# [What is needed]
Report only the number of lines in the rows below that contain the word "Open".
[Data lines start]
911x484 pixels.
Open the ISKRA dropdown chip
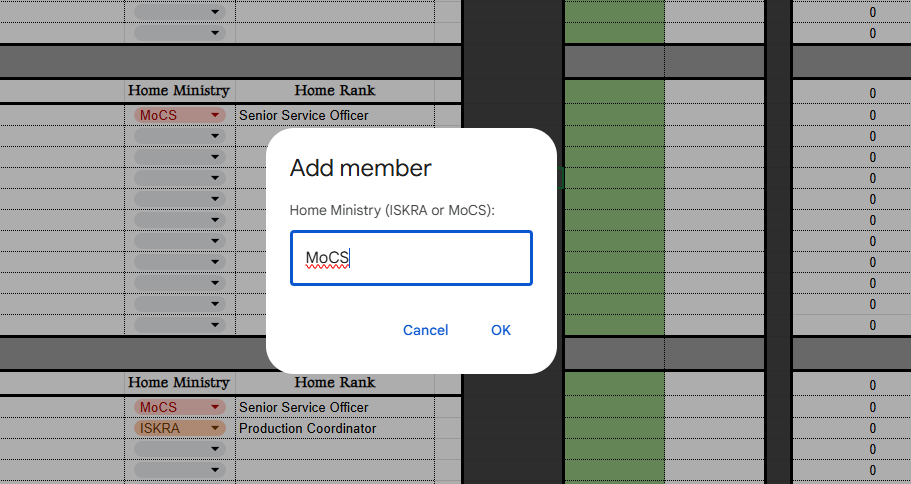coord(179,428)
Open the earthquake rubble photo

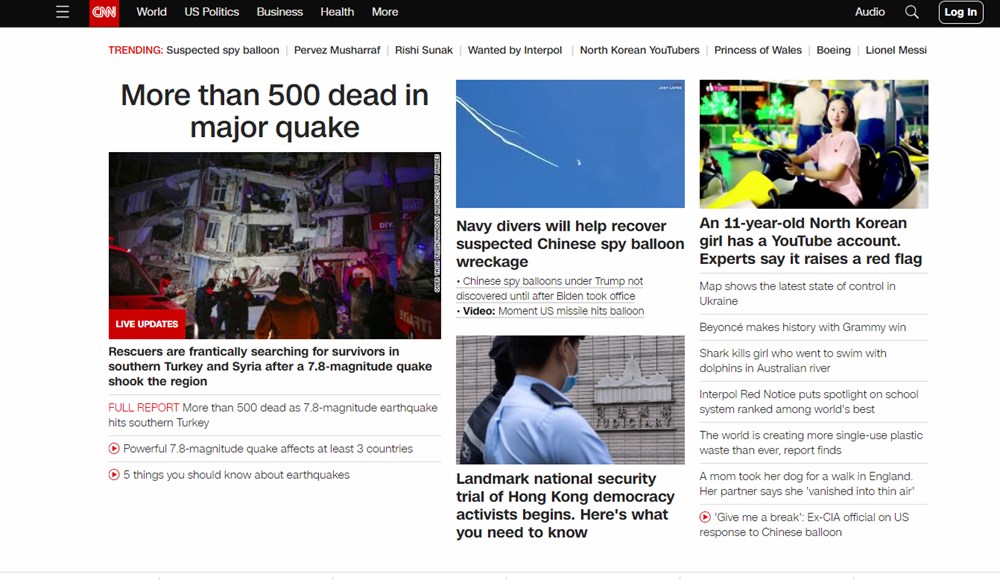pyautogui.click(x=274, y=245)
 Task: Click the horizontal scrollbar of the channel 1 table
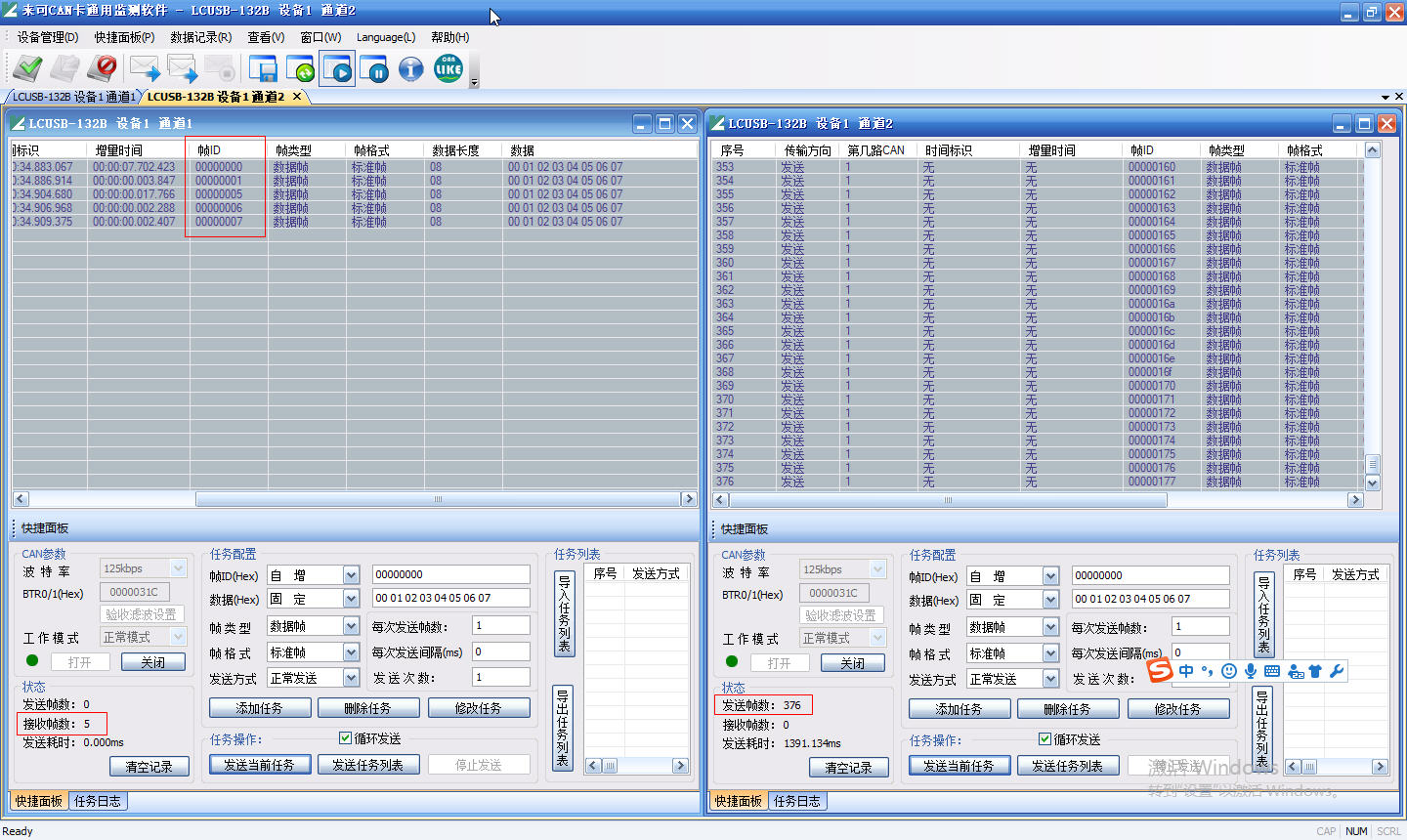coord(438,499)
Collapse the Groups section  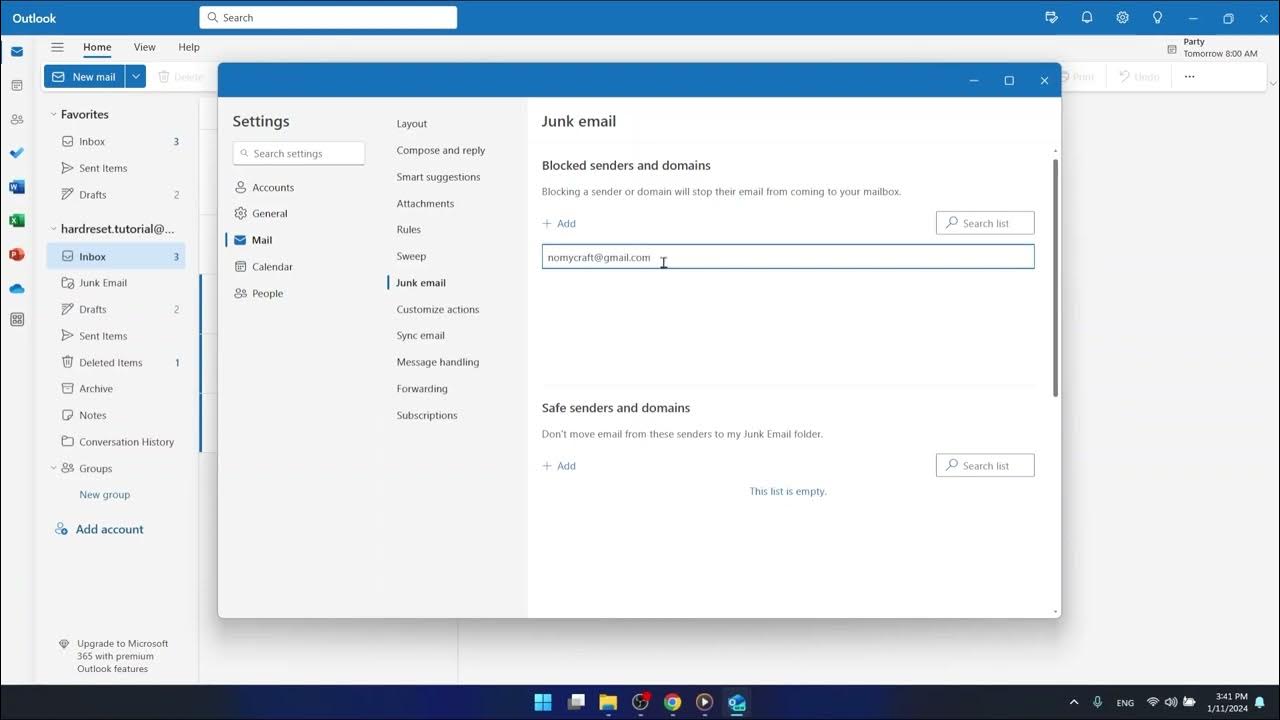pyautogui.click(x=54, y=468)
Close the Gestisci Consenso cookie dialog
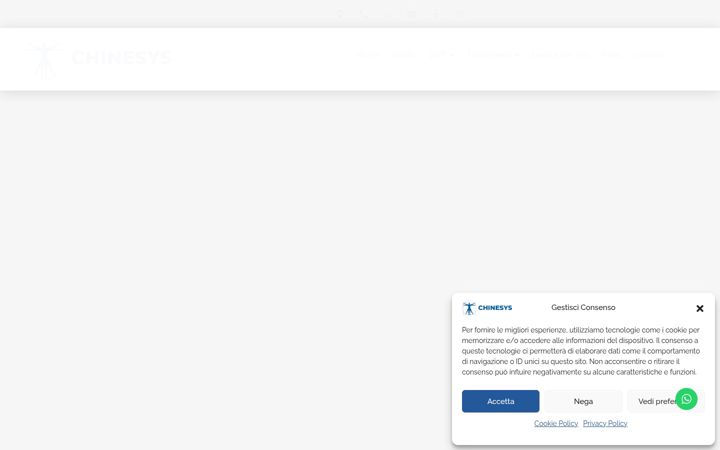 pos(699,309)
[Data lines end]
# [Completed exercise]
2